With regard to occupation, I do want her to feel like she can choose, and should choose something she loves. I do not want her to strictly put financial emphasis on it, but I don't want her to devalue the idea of creating a comfortable life for yourself while doing something you love. It's possible, and though David and I have gone about it in a roundabout way, we continue to strive for that. We do what we love, but not to the detriment of the family unit, and instead to benefit it. Evelyn wants to be a pop star, which of course I'll support, but it's going to pain me to level the dream with some inevitable reality. She also laid out her plan for buying up every abandoned restaurant along our drive, rehabilitating it with immense amounts of sparkly things and renaming them all simply "Glow". (If I ever had a doubt she was still a 7 year old girl, right?) Regardless, I'll buy into that dream, too... once she shows me her business plan.

With regard to love, I know we're on the right path to leading that example. It's amazing to hear her depiction of the perfect relationship (which I have to hear every morning beginning at approximately 7:15 a.m.). I  am pleased that we are the model she chooses to emulate.
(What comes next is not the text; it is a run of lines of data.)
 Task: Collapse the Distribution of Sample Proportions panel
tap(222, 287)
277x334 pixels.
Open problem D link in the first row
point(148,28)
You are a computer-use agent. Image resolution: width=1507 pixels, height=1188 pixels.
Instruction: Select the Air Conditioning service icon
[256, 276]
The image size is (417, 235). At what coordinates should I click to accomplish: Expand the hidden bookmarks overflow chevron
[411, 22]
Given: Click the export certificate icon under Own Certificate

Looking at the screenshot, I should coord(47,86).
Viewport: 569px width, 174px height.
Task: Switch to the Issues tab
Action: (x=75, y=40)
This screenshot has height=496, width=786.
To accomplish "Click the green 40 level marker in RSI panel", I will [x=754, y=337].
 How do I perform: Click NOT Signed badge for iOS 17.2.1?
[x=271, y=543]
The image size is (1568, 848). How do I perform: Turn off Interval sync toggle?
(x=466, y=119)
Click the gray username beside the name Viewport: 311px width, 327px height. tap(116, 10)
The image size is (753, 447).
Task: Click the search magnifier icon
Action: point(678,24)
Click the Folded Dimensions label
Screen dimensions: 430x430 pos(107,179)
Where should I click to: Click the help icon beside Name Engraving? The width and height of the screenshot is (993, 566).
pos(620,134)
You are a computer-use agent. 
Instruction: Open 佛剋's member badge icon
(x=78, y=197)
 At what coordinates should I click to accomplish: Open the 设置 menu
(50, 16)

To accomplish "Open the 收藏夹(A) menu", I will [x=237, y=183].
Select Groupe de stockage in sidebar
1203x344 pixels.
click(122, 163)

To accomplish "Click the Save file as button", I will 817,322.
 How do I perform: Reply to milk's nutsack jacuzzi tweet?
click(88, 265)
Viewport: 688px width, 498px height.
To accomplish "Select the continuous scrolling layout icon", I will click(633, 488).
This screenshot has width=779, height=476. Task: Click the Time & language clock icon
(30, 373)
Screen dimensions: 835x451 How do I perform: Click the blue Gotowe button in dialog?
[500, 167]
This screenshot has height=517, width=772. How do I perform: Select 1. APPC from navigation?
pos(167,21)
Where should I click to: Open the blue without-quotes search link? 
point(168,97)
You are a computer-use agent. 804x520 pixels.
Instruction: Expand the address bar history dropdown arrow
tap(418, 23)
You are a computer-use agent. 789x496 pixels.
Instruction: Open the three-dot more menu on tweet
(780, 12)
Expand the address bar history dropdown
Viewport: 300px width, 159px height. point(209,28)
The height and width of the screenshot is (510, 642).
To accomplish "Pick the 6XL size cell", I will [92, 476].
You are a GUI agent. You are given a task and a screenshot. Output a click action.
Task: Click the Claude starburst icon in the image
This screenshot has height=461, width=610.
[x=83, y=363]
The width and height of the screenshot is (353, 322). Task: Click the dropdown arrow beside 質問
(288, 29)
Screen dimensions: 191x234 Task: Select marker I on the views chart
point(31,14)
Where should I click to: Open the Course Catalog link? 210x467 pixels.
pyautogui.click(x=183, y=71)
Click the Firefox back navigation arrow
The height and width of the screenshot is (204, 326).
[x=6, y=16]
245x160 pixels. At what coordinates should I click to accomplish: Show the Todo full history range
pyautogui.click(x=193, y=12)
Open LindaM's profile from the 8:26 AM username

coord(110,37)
No matter which scenario she spins, she explains that love is hard work, but they can do anything. I only know it's her father and I because she told me. "You and Daddy love each other no matter what. Even when you're both sad you still smile at each other." It broke my heart... in a good I'm-doing-something-right type of way.

With regard to darkness, I fell in love with a dark man, and had more than one child with him... it's inevitable. I am drawn to it. I actually prefer that she's not all rainbows and butterflies. I want her to be open about her thoughts about things that are different from "the norm". When she draws me a picture of gloom with her words, I only ask her to balance the gloom with a bit of light. I don't know if it's the right thing, but I only know that with most things balance is key. I struggle with balance constantly, and I expect that my progeny will do the same. I have to remember that it's possible for her to feel things bigger than herself, and it will take the balance to keep her from being swallowed by it.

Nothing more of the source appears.